Marcel Ophuls, il a dû dire : “Bon, on va faire un film policier, mais sans policier, sans enquête, et sans scénario, pour voir si ça marche.” Et ben ça marche pas. Mais c’est marrant quand même, parce qu’on se demande toujours : “Pourquoi ils font ça ?”
Les méchantes, elles sont jolies, mais on dirait qu’elles sont fatiguées d’être jolies. Y en a une, on dirait qu’elle veut tuer quelqu’un, mais elle se souvient plus qui. Et l’autre, elle veut tirer, mais elle a oublié où elle a mis son pistolet. C’est dommage, parce que sinon, ça aurait pu être un vrai film d’action.
Eddie Constantine, lui, c’est un peu le Sean Connerie du pauvre, mais sans le smoking et sans la mer. Sean, quand il tire, il ne rate jamais. Eddie, lui, il tire, il rate, il recommence, il se fatigue, il boit un whisky, et il recommence à rater. C’est un style.
Et puis les bagarres ! Ah les bagarres ! On dirait des enfants dans une cour d’école qui font semblant de se taper mais sans se toucher, de peur d’avoir une punition. On voit bien que les cascadeurs, ils ont mis des coussins partout, même dans les poches.
La mise en scène, c’est… euh… ben y en a une, sûrement, mais elle doit être derrière un meuble, parce qu’on la voit jamais. La caméra bouge un peu, comme si elle avait bu le même whisky qu’Eddie.
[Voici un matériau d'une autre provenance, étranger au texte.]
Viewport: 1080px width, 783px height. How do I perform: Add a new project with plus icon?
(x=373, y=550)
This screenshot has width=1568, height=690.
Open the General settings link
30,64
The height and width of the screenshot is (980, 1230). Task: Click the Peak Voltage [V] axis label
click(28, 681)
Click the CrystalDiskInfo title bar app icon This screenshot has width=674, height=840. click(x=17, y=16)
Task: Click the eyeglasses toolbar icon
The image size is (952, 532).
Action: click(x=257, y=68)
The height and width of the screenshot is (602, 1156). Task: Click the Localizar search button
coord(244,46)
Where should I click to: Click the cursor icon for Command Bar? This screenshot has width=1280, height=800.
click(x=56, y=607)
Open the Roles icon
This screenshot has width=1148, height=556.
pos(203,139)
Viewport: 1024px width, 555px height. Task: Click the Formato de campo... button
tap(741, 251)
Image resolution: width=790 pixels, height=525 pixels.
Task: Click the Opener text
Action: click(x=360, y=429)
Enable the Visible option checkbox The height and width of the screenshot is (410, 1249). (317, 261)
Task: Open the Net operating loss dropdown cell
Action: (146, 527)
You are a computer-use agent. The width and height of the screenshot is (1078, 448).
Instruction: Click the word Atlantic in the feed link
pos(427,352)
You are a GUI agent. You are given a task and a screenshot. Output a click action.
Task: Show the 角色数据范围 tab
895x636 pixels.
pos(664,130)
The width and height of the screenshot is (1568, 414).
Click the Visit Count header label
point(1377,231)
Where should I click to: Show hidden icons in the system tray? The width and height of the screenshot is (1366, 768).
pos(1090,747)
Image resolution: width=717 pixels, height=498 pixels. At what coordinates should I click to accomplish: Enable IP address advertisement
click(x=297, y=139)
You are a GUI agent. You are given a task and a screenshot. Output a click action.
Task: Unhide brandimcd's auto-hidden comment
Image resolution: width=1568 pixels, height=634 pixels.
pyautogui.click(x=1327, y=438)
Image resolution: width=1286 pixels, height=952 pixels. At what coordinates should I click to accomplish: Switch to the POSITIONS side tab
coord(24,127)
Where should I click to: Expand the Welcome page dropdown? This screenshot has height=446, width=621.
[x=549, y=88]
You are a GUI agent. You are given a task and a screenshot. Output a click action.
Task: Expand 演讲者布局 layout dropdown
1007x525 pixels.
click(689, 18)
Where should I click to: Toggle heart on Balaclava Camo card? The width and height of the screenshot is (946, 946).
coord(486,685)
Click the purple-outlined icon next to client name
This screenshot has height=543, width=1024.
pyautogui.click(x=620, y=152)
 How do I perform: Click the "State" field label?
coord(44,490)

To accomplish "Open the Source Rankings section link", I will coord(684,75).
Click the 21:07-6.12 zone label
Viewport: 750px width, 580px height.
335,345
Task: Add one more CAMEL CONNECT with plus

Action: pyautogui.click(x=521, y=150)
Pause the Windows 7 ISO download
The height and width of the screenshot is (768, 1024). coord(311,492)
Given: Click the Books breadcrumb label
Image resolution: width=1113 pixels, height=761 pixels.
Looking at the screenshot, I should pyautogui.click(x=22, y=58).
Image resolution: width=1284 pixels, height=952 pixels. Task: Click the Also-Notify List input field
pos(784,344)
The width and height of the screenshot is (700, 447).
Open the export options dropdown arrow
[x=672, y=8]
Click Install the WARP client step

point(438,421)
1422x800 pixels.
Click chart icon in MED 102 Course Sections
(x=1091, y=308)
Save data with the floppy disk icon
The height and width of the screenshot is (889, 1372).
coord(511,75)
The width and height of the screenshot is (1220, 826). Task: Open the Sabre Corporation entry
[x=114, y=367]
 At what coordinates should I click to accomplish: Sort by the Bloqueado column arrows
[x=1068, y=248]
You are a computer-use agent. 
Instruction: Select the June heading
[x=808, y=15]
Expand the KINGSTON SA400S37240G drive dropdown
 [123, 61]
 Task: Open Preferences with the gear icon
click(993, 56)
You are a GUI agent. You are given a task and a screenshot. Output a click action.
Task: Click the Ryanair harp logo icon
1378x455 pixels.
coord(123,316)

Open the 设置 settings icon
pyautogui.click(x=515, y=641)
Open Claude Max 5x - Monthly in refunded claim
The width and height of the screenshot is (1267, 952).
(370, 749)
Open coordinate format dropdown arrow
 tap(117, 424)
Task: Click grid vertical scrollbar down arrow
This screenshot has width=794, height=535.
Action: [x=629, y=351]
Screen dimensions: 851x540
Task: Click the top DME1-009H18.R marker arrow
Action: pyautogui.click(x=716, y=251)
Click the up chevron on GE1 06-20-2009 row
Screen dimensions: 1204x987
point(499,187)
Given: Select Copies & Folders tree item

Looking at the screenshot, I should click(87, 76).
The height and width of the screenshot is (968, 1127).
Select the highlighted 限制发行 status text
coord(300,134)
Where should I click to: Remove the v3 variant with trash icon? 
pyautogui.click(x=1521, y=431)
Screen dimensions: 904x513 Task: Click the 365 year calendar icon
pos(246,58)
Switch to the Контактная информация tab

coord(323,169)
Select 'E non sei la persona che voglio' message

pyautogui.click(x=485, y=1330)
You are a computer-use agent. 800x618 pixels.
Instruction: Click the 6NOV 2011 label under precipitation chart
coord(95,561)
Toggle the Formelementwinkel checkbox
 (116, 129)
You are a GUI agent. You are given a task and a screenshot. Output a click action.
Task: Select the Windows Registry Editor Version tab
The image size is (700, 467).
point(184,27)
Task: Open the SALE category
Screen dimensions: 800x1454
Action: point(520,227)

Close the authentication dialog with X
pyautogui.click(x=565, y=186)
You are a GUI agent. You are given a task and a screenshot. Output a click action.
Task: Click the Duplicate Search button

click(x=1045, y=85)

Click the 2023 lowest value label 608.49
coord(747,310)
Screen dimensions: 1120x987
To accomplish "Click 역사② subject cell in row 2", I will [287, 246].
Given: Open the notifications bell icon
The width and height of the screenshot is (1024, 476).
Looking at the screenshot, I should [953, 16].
Bref, Feu à Volonté, c’est comme si on avait voulu faire un James Bond mais avec moins de budget, moins d’idées, et plus de chandeliers. Sean Connerie aurait dit “Bond. James Bond.” Eddie Constantine, lui, il dit plutôt “Ouais, salut, t’as du feu, beauté ?”
En résumé : c’est un film. Oui, un vrai, avec des images, des sons, et tout. Mais ça fait un peu mal à la tête. Et aux yeux. Et un peu au cœur, aussi, quand on pense qu’ils ont tourné tout ça pour de vrai.